REQUEST 1
How many lines in the entries below contain the string "panel"? Matching is case-sensitive. Reply with the number only.

Recipes

Team 1: Anja van Schalkwyk, Werner Krause

Smoked & Braised Pork Shoulder

Served with carrot and onion confit and white bean puree

½ pork shoulder, deboned, and the skin scored

2 liter brine

50g malden salt

3 sticks of thyme

2 bay leaves

2 liters pork stock

1 packet of oak chips

Place pork shoulder in a bowl, pour brine over and leave overnight in the fridge. Remove pork and smoke with the oak chops until dark pink inside (approx 2 hours). Place pork in oven pan, pour the stock over and add thyme and bay leaves. Braise 2 hours in oven at 100°C.

Cool and slice thinly. Make a confit of onions and carrots and serve the pork slices with the confit and some white bean puree.

SUPPLIED DATA
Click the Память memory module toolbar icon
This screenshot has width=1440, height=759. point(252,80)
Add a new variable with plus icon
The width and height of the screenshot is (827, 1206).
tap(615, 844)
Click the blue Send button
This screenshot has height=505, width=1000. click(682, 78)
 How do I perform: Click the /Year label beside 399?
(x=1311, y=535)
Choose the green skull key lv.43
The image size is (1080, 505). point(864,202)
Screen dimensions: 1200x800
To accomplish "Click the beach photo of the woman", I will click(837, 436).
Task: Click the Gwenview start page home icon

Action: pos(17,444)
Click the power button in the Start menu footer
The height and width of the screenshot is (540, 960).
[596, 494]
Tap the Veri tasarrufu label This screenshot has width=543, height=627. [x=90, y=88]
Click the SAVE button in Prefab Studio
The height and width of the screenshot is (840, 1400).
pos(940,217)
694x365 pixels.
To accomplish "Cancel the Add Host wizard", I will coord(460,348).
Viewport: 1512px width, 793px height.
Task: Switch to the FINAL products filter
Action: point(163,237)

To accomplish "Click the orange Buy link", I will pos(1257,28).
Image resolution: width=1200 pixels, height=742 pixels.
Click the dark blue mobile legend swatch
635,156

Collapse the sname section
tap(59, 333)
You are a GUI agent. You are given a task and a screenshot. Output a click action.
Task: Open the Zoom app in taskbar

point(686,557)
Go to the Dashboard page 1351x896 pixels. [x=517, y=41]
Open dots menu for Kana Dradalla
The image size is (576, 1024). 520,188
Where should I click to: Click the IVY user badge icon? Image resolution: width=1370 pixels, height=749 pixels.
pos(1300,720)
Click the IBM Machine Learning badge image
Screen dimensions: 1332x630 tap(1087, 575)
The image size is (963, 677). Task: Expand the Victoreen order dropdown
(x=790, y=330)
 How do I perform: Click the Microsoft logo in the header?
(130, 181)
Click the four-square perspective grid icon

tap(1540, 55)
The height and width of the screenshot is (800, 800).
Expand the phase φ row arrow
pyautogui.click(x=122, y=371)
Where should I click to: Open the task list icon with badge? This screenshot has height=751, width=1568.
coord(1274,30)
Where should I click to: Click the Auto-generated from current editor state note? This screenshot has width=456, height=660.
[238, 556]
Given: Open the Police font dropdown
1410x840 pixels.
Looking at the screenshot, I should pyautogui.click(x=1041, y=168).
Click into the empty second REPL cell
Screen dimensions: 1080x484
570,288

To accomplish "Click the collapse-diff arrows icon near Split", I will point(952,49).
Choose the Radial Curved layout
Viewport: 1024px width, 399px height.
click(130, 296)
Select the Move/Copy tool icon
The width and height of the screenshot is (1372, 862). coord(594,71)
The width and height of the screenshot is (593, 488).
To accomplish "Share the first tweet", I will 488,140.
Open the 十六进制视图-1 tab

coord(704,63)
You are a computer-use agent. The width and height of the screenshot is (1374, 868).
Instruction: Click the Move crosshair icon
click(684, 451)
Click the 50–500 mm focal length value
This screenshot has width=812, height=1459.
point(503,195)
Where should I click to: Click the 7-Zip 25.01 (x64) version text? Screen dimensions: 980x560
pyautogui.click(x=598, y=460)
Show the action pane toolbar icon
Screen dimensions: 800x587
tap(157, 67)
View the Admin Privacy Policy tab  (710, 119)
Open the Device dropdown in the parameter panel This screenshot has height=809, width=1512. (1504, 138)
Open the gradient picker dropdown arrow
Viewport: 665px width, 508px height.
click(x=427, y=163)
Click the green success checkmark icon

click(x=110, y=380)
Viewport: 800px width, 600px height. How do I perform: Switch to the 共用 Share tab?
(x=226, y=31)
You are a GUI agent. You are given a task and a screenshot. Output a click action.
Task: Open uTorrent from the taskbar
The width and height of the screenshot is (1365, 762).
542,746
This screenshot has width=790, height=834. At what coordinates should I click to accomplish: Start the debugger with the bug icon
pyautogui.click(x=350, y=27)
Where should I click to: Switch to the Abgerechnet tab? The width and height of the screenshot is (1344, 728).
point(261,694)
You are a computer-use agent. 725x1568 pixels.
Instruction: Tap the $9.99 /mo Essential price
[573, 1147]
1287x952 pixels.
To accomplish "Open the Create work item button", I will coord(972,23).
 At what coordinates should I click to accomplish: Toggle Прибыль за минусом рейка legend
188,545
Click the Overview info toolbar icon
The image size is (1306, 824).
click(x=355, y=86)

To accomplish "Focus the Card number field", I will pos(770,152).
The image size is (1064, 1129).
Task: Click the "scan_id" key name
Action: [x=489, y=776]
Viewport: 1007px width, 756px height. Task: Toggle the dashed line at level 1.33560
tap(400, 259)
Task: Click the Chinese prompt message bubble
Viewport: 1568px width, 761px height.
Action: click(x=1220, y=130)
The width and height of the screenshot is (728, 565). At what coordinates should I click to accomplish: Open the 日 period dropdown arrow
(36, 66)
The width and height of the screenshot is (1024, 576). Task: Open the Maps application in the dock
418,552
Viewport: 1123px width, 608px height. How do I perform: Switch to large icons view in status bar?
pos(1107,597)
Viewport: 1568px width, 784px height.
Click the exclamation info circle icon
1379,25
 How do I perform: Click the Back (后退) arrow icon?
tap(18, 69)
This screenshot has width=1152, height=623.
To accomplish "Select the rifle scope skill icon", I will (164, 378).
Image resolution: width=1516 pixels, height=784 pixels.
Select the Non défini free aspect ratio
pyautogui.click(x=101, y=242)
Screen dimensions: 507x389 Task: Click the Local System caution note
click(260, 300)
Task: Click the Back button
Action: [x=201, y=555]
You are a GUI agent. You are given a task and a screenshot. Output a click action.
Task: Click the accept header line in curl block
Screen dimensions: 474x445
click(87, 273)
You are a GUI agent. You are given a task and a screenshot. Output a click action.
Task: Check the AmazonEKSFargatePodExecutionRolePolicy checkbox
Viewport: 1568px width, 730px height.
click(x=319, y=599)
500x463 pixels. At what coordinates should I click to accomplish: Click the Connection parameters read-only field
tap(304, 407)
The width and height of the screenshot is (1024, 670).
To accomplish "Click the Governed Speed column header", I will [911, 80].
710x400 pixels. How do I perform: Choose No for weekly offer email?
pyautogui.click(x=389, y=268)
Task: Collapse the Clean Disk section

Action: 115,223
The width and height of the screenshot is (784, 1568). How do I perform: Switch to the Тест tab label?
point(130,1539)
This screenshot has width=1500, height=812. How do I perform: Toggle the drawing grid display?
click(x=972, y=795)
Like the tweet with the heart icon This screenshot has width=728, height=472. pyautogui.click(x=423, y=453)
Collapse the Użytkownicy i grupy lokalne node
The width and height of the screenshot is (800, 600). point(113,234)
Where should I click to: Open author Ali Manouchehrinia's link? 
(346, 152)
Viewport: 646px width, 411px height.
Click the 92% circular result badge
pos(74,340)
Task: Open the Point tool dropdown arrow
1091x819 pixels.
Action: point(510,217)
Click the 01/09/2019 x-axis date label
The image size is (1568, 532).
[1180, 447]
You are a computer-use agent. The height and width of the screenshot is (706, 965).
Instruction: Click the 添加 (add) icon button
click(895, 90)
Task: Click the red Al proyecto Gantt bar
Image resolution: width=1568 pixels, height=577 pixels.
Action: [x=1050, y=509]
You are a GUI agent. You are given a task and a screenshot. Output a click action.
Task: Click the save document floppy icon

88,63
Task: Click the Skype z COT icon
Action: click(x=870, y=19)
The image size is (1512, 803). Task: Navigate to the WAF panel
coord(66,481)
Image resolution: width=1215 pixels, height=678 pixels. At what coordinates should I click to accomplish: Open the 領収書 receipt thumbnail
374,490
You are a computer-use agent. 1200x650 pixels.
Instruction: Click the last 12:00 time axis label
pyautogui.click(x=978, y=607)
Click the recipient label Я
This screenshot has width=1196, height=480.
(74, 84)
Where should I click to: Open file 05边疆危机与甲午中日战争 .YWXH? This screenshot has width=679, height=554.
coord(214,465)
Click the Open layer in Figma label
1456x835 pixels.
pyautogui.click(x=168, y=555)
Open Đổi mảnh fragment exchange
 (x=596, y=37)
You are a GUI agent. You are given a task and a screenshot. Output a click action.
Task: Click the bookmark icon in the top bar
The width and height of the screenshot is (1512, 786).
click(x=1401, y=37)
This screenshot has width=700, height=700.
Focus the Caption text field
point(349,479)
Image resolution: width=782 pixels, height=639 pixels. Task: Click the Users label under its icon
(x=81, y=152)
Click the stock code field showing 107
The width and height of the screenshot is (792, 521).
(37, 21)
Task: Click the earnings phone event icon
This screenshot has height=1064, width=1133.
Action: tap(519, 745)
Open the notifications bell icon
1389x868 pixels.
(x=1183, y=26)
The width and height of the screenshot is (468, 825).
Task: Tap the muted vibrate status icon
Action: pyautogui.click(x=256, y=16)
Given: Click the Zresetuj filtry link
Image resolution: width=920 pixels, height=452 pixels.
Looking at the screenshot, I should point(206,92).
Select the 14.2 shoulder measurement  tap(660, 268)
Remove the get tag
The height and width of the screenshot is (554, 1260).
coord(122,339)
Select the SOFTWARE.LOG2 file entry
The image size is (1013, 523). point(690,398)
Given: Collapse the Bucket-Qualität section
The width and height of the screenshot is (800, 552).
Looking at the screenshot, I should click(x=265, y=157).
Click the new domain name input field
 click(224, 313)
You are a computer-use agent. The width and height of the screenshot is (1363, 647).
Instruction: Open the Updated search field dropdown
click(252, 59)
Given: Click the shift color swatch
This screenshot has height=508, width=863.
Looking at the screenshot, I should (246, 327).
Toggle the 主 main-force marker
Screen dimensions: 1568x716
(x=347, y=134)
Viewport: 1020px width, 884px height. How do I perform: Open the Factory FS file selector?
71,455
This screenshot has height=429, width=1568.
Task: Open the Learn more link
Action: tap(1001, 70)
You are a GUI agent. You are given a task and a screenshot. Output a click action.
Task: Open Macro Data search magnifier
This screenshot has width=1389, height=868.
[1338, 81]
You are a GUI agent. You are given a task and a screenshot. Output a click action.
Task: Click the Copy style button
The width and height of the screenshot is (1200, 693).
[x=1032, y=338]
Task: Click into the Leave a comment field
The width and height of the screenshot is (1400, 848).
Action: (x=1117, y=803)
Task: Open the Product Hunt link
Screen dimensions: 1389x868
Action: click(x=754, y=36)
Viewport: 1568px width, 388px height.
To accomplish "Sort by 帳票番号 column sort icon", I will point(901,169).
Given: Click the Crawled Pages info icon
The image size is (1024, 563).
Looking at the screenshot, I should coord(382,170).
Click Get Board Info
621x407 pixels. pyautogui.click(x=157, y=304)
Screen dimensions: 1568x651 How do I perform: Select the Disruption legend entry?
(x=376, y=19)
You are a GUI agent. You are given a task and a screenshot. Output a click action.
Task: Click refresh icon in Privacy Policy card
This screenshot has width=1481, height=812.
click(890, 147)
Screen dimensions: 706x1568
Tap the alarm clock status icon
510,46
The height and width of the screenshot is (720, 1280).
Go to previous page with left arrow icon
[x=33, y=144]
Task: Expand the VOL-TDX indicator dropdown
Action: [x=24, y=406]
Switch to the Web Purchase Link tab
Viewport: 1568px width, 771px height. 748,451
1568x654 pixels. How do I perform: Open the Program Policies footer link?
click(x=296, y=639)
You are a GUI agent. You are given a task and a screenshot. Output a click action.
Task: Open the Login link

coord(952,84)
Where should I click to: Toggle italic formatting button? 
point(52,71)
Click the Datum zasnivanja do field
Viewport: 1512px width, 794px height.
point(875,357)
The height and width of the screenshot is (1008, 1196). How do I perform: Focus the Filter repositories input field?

REQUEST 2
Which ingredients, with their quantities, are listed before the method in the smoked and braised pork shoulder recipe?

TASK OUTPUT 1
2

TASK OUTPUT 2
- ½ pork shoulder, deboned, and the skin scored
- 2 liter brine
- 50g malden salt
- 3 sticks of thyme
- 2 bay leaves
- 2 liters pork stock
- 1 packet of oak chips